Rap, Race and Reparations
Fisk University's Race Relations Institute is continuing its long legacy of involving itself in the day's most pressing issues facing Blacks around the world.
By David Hefner
NASHVILLE, Tenn.
The news came in mid-December. Kemba Smith, the 23-year-old college student sentenced in 1995 on cocaine trafficking charges for her association with a drug-dealing boyfriend, was granted a presidential pardon. Like many other activists and organizations, the Race Relations Institute at Fisk University had lobbied the White House for the pardon, sending letters and sponsoring lectures and conferences at Fisk about Smith's plight. To many, including institute director Dr. Ray Winbush, Smith had become a symbol of flawed mandatory sentencing laws.
At trial, Smith pleaded guilty and the Hampton University student, who had no prior record, was handed a 24 1/2-year prison sentence without the possibility of parole. Smith's boyfriend, a drug kingpin wanted by the FBI for running an East Coast drug ring, was killed prior to her trial.
But nearly six years later, President Bill Clinton gave Smith her freedom.

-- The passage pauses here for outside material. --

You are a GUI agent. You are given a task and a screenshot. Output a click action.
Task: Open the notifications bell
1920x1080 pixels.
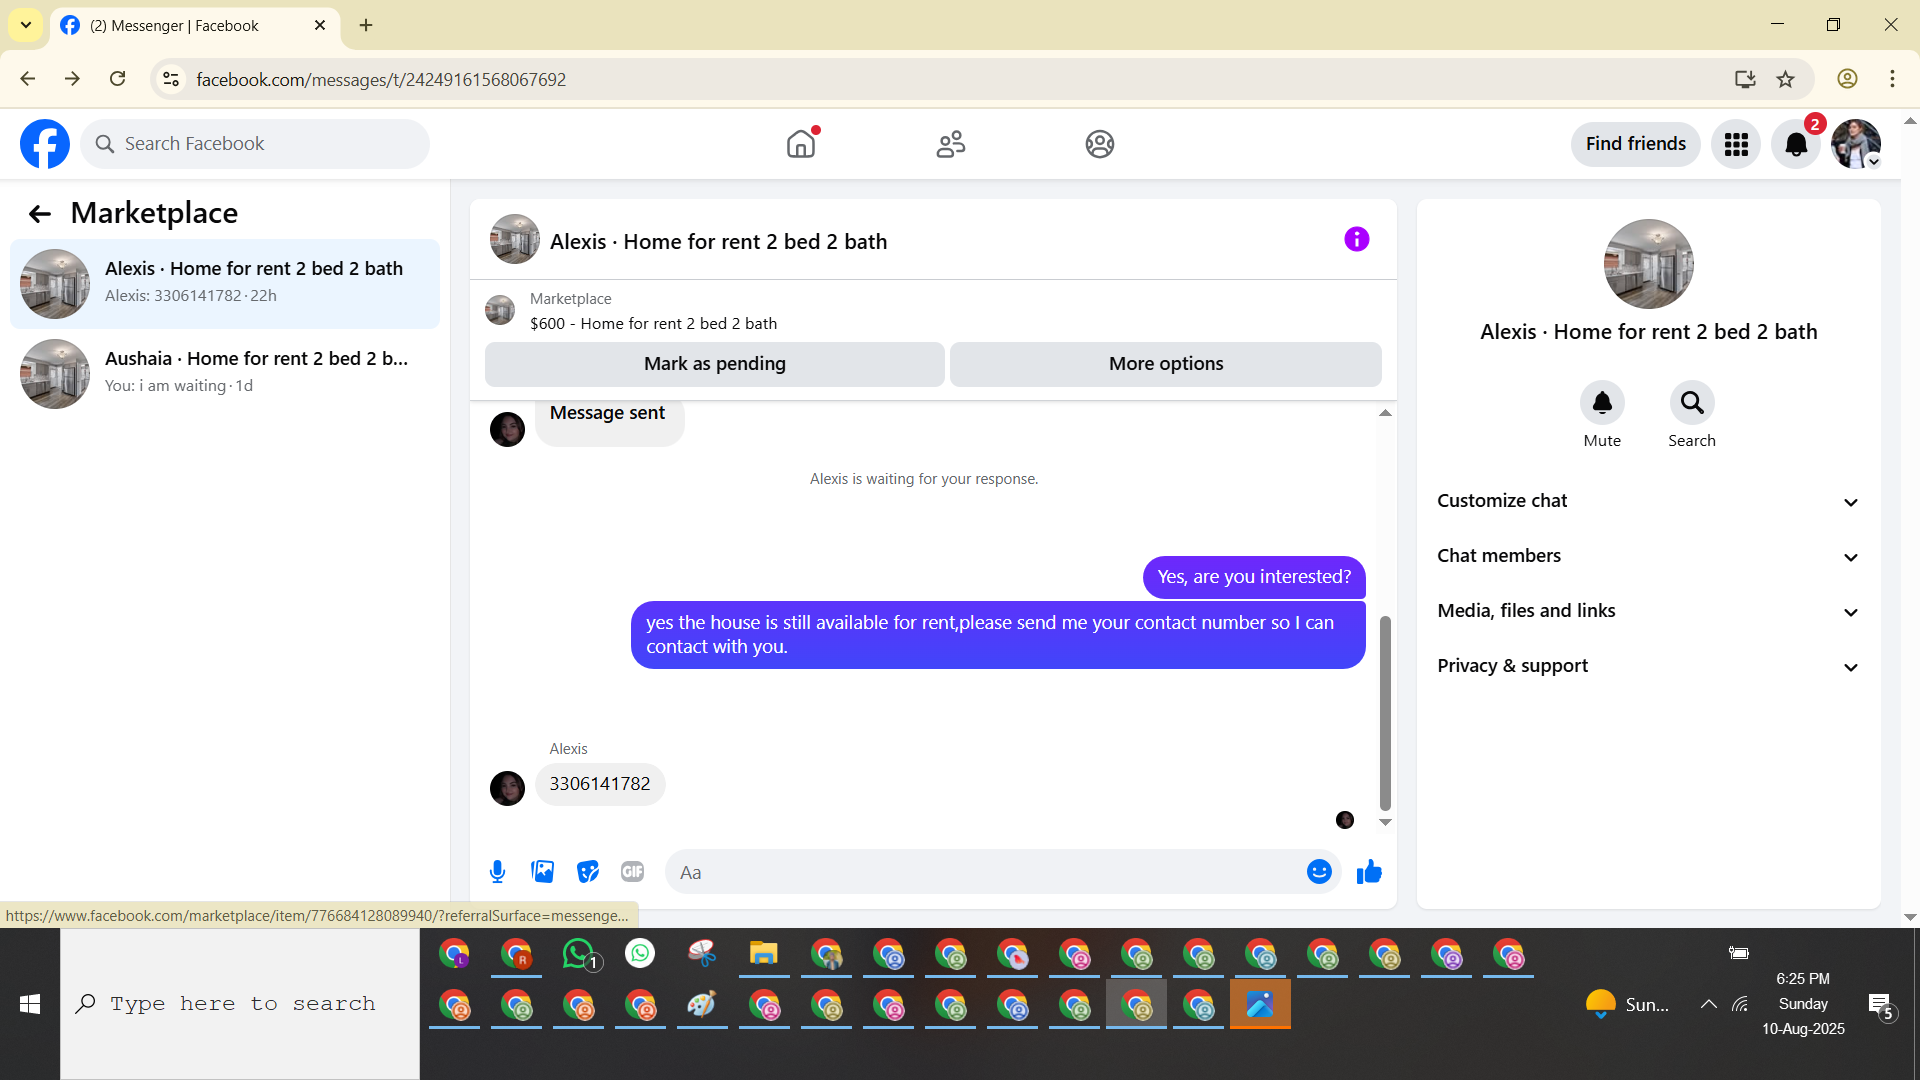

"Dr. Winbush wrote letters and encouraged others from the institute and community to write letters to the president on Kemba's behalf," says Smith's father, William A. Smith. "Dr. Winbush also had a great influence on getting others involved who could make a difference, such as his associates or colleagues who were speakers at conferences or heads of organizations. It is without question that all of these efforts helped a great deal in Kemba's release."
Smith's pardon is just one example of the institute's successful efforts. The institute involves itself in real battles, ones that have definite outcomes, which affect Blacks around the world.
Another example is the institute's involvement in the September election of James Perkins, the first Black mayor of Selma, Ala. On Election Day, Winbush and institute program director Naomi Tutu, daughter of Nobel Peace Prize winner Bishop Desmond Tutu of South Africa, sponsored a trip in which 26 volunteers traveled from Nashville to Selma to help transport African American voters to the polls. In the end, Perkins defeated incumbent Selma mayor Joe Smitherman, the former segregationist who had been mayor since "Bloody Sunday," the 1965 Montgomery-to-Selma march in which 600 peaceful protesters were attacked by state police. Among the protesters attacked and nearly killed was U.S. Rep. John Lewis, D-Ga., then a Fisk University student.
"We took people out to the polls, made sure people weren't intimidated and got out the Black vote," Winbush says of the Selma effort. "I guess it was a continuation of the legacy of John Lewis, another Fisk graduate, who got beat upside his head during Bloody Sunday in 1965. So I guess that's what the institute does: We get on the ground and cut through some stuff."
The institute's latest and perhaps most ambitious ground attack is its advocacy for reparations, the subject of a daylong conference in February the organization sponsored at Fisk. The institute publicly supports a longstanding bill sponsored by U.S. Rep. John Conyers, D-Mich., in Congress to study whether reparations should be paid to the descendants of formerly enslaved Black Americans. Conyers participated in the conference on reparations.
The institute also supports the high-powered legal team recently assembled to sue the U.S. government for reparations. The legal team includes Johnnie Cochran, Florida attorney Willie Gary and Harvard University law professor Charles Ogletree. Randall Robinson, the head of TransAfrica who was instrumental in national measures that eventually dismantled South Africa's apartheid regime, helped assemble the legal team. Robinson authored The Debt, which outlines a case for why and in what form reparations are needed.
But the Race Relations Institute isn't stopping at the national level. In November, the organization was classified as a nongovernment organization by the United Nations, allowing it to lobby U.N. officials.
Last month, Winbush traveled to Geneva, Switzerland, and South America for U.N. conferences in which he helped African nations craft a proposal that would categorize American slavery and the colonization of Africa as a "high crime against humanity." Such a status, Winbush says, could force the American and European governments to pay reparations to African nations. African leaders are pushing to get the proposal adopted by the United Nations during its upcoming "World Conference Against Racism," held in August in Durban, South Africa.
"Reparations is going to be the most important subject that Black folk have talked about collectively since the civil rights era," says Winbush, who is editing a book, due out this summer, titled The Reparations Reader, published by HarperCollins. "Reparations used to be a peripheral issue. Now it's center stage. And we plan on being right there. We plan on being at the table. We see ourselves as a Camp David in discussing this subject."